> [Task details] From the data, return each line holding the word "Select".

> [Entries provided]
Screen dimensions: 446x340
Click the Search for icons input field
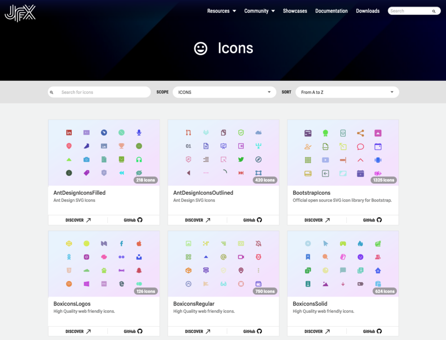pyautogui.click(x=99, y=92)
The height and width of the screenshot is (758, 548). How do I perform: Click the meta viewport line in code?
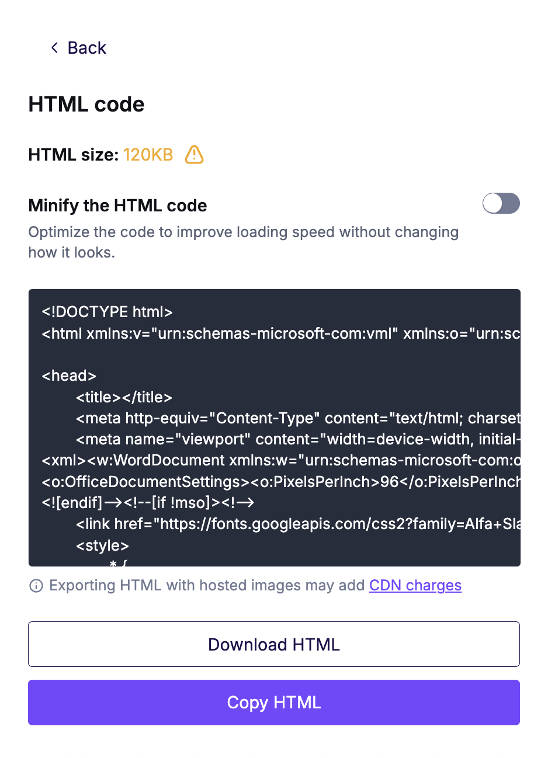298,439
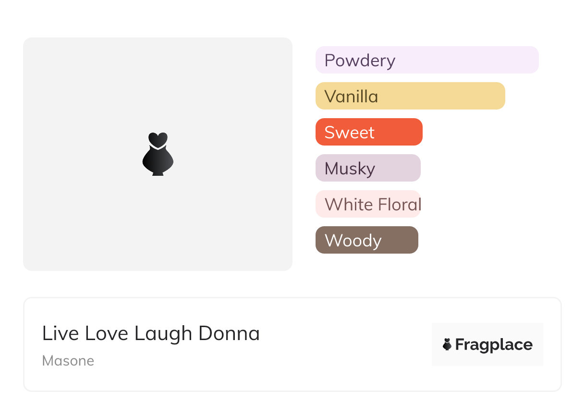Viewport: 585px width, 415px height.
Task: Click the base of the bottle silhouette
Action: click(158, 173)
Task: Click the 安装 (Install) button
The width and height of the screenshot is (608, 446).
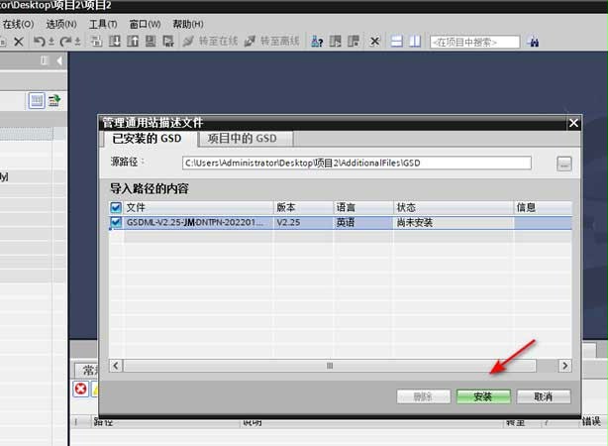Action: point(483,395)
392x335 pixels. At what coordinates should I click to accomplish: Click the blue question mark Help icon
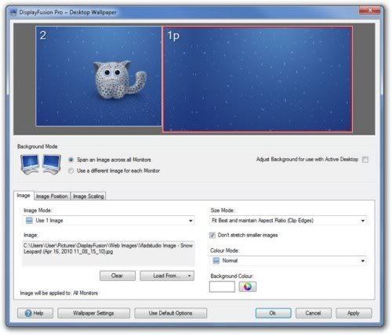(x=28, y=313)
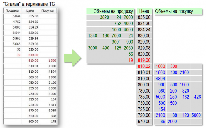
Task: Click the 1340 sell order cell
Action: tap(92, 35)
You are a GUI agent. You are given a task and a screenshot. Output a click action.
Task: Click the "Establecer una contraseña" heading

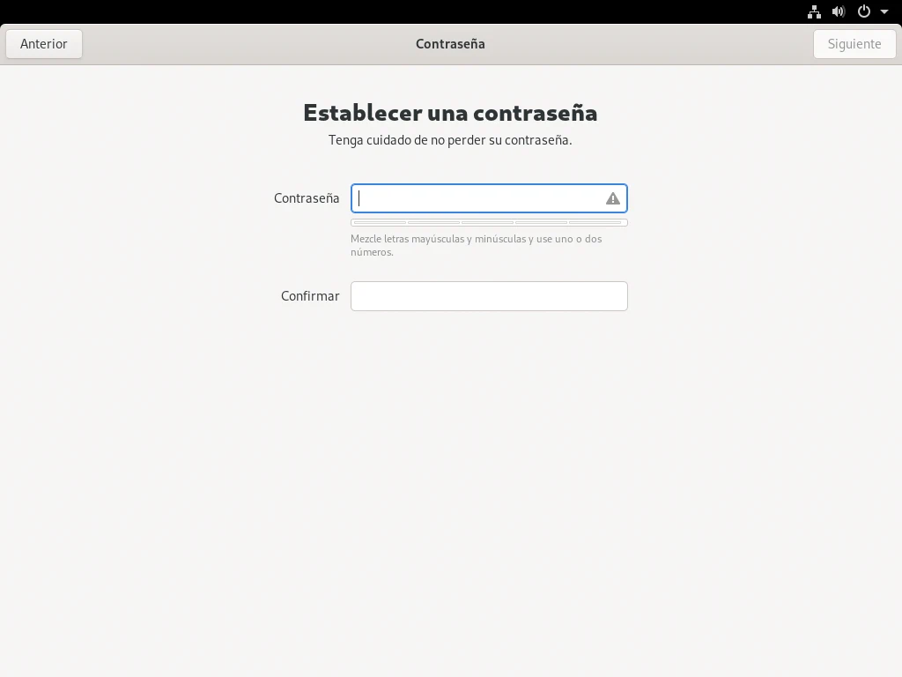(x=450, y=113)
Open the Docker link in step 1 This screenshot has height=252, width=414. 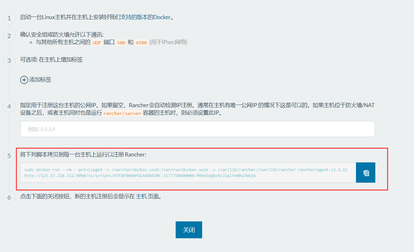click(x=162, y=17)
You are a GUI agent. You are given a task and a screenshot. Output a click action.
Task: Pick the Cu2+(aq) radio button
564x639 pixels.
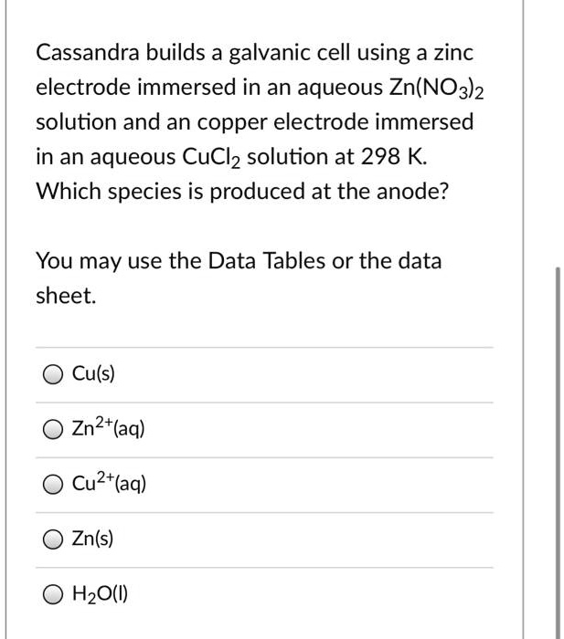pos(52,484)
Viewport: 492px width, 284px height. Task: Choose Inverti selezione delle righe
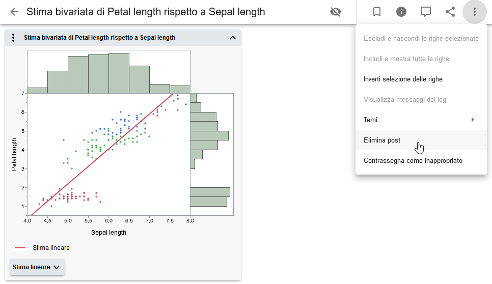(x=403, y=79)
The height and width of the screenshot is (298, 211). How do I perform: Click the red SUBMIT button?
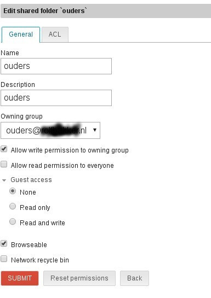pos(20,278)
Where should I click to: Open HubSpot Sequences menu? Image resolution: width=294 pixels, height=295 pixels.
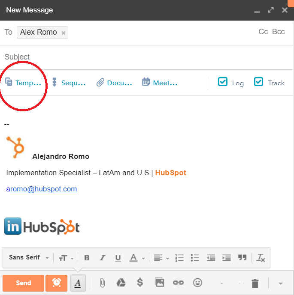(x=69, y=83)
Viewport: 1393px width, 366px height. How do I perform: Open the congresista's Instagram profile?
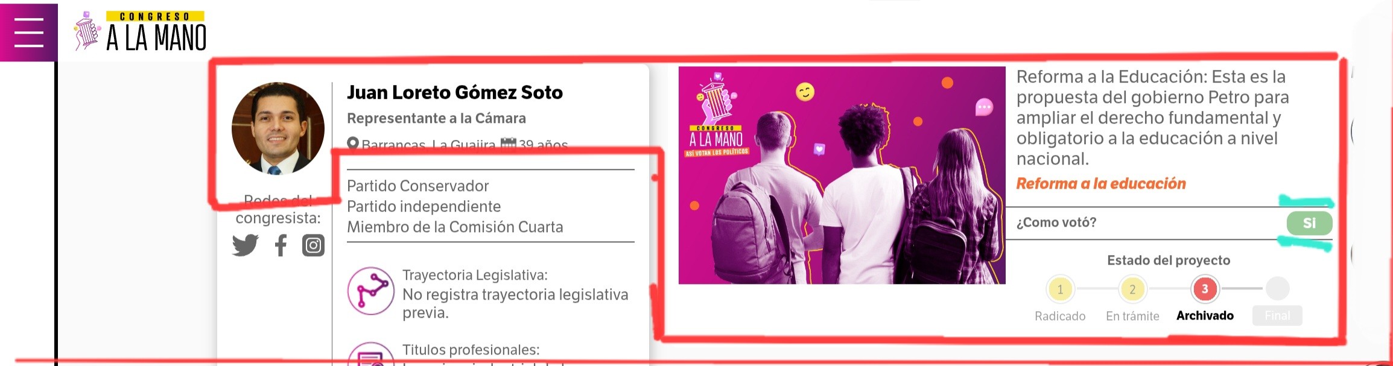313,245
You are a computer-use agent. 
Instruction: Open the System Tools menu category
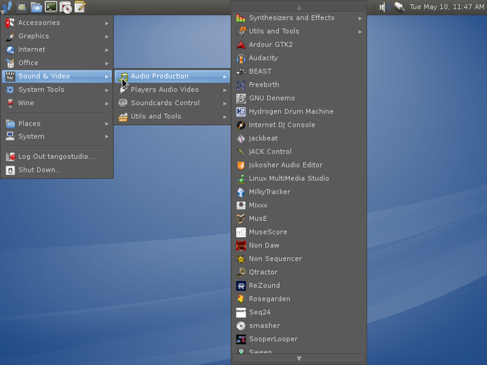click(x=41, y=90)
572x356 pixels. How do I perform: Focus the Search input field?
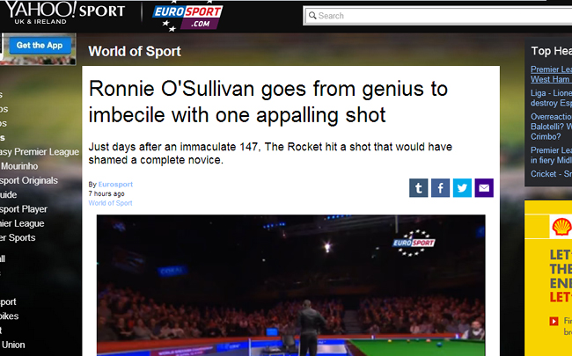click(439, 16)
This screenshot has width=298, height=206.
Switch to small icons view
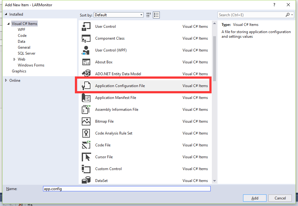coord(149,15)
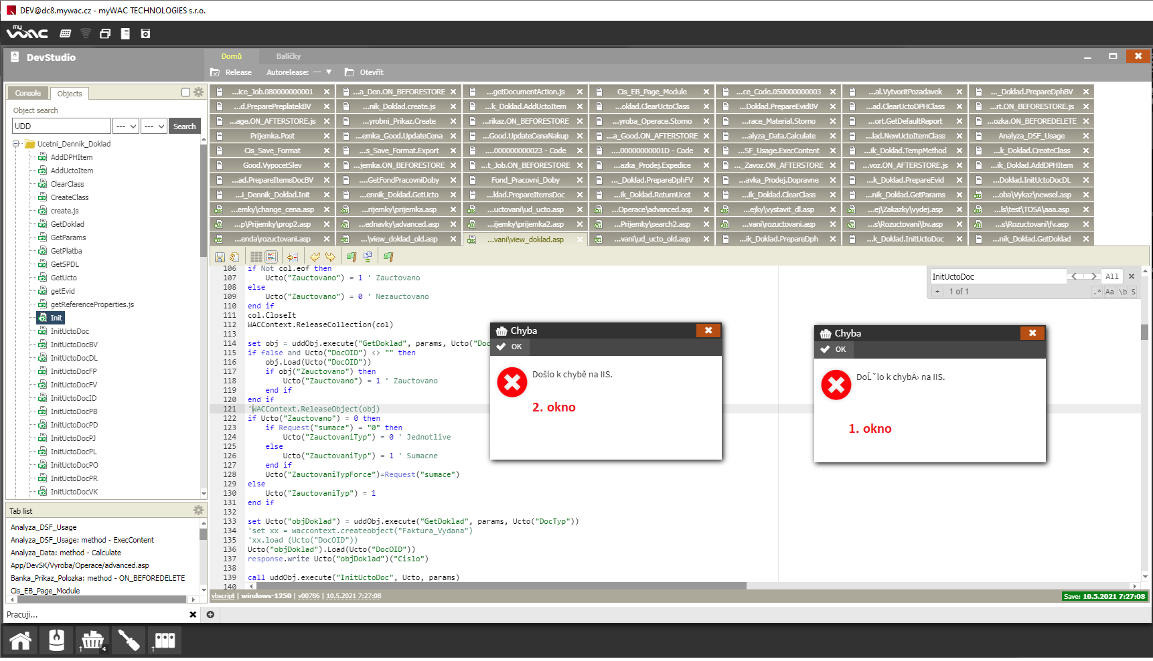Open the Balíčky tab

tap(289, 56)
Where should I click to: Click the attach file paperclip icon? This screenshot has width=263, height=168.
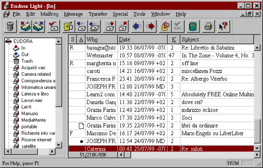click(x=165, y=26)
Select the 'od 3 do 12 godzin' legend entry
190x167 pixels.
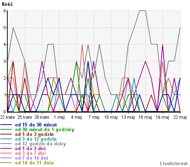click(36, 139)
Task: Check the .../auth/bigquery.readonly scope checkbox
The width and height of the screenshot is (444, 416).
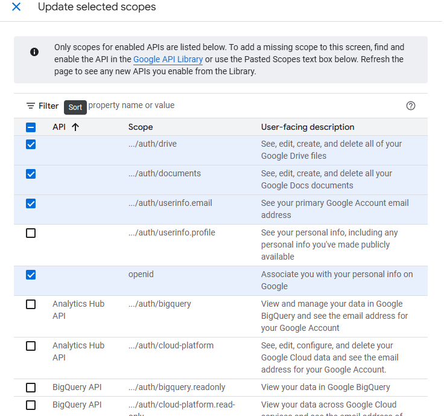Action: 31,388

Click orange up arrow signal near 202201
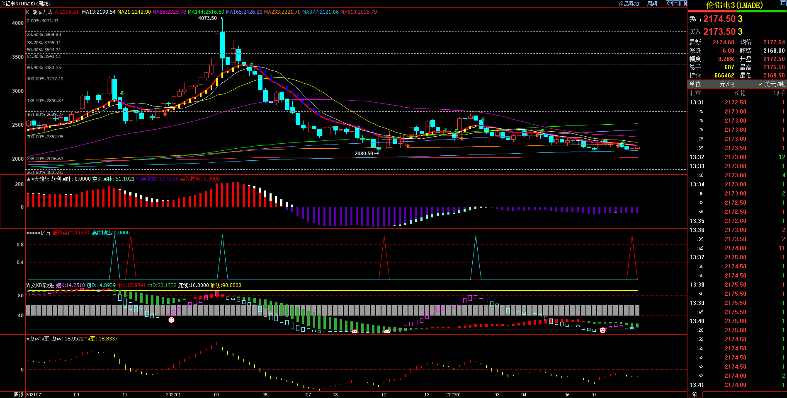pos(165,113)
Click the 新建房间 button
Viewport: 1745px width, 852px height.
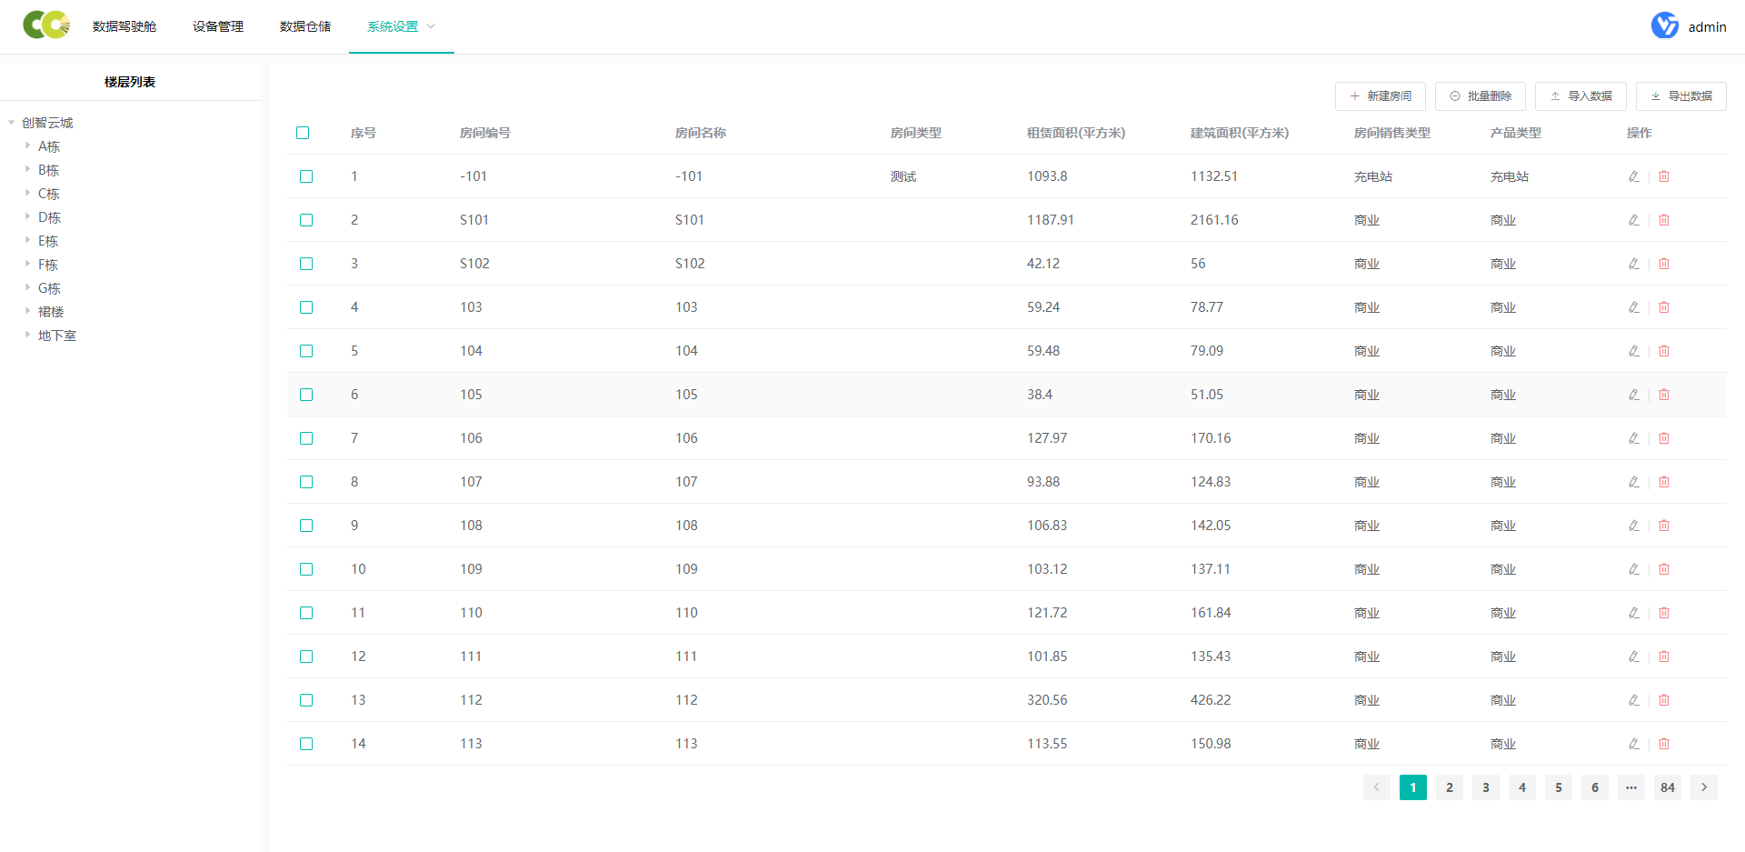[1380, 96]
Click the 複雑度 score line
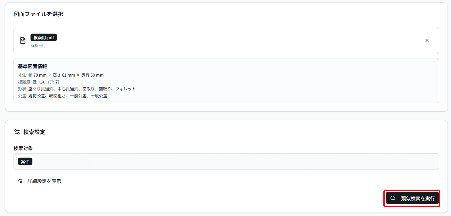This screenshot has height=216, width=451. click(39, 82)
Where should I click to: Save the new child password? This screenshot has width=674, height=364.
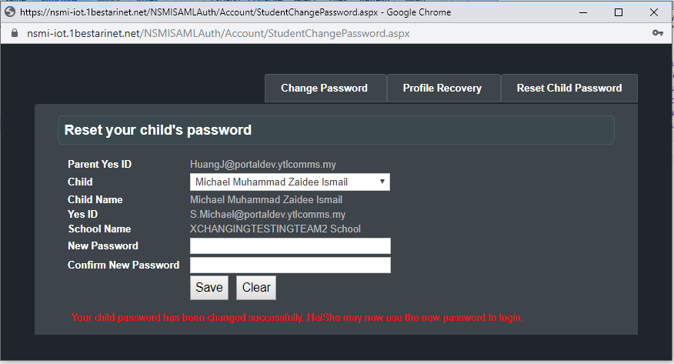pos(209,288)
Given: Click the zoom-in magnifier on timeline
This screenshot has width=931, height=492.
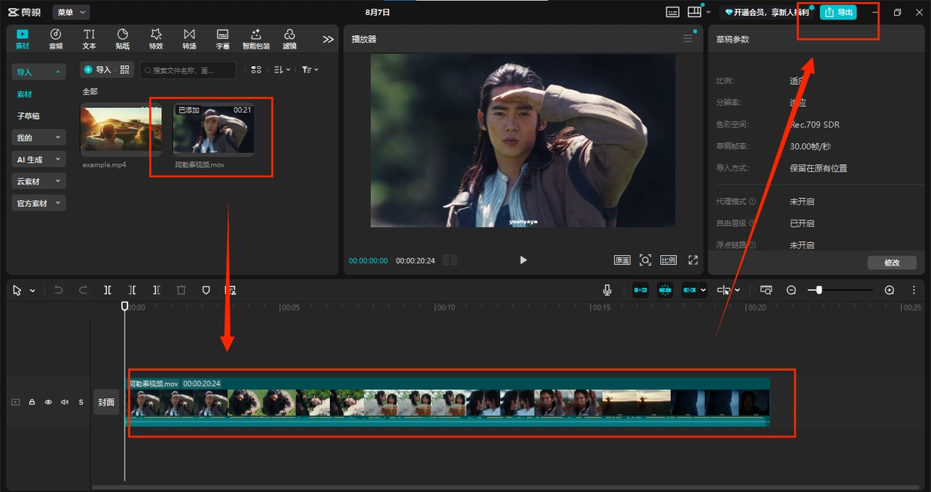Looking at the screenshot, I should [x=889, y=290].
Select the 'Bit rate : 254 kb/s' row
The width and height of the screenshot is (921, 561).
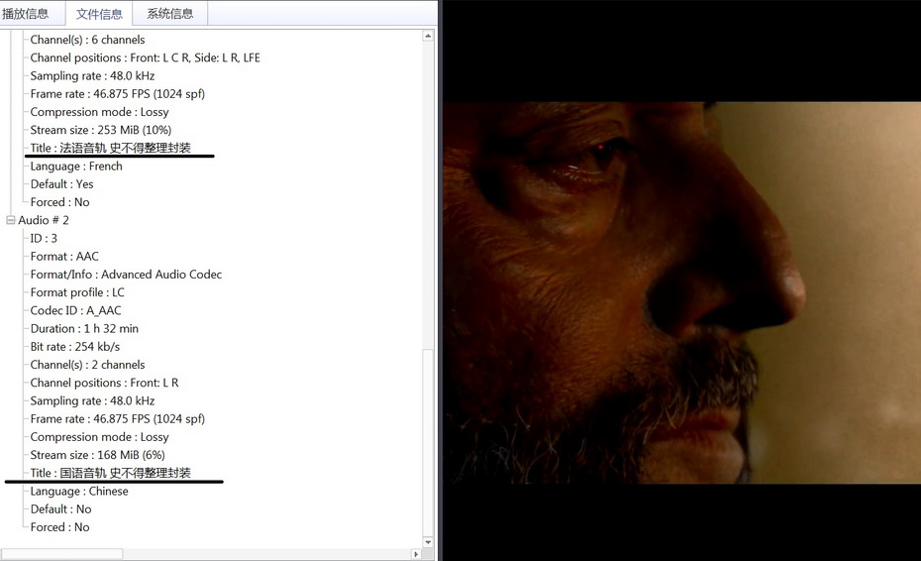pos(74,346)
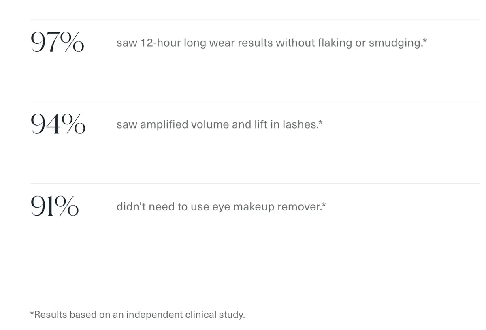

> [Answer space]
Select the 'od 3 do 12 godzin' legend entry
Select the 'Bit rate : 254 kb/s' row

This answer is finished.